#### Reading passage
**********
While Dan Tufui (53-54) was not the first overseas student to board at Ashgrove, but the first to come with a Purpose. At the time, only one Tongan, the Prince, had a degree and Dan, who was a convert to Catholicism, wanted to study law and required his Matriculation first.

Ashgrove would be Dan’s finishing school, preparing him for the day he returned to his country to lead his people. This was the sort of missionary step of which Fr. Walter Cain would have thoroughly approved. Dan Tufui would be an icon of Ashgrove’s contribution to the development of that Marist missionary vineyard, the South Pacific.

That Ashgrove did make a lasting impact on Pacific politics, starting with Dan Tufui, was due to the quality of the boys who came and the mutual respect that developed between them and the Brothers. From the start, Dan stood out for his pleasant courtesy, his commitment in games and study and his quiet good sense.
**********
#### Brief
Reproduce word for word the part of the passage about Dan Tufui between "While Dan Tufui" and "his Matriculation first.", inclusive. The material has no connection to the passage about Dan Tufui.

#### Data lines
**********
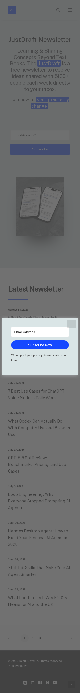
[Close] (71, 324)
**********
#### Response to the exercise
While Dan Tufui (53-54) was not the first overseas student to board at Ashgrove, but the first to come with a Purpose. At the time, only one Tongan, the Prince, had a degree and Dan, who was a convert to Catholicism, wanted to study law and required his Matriculation first.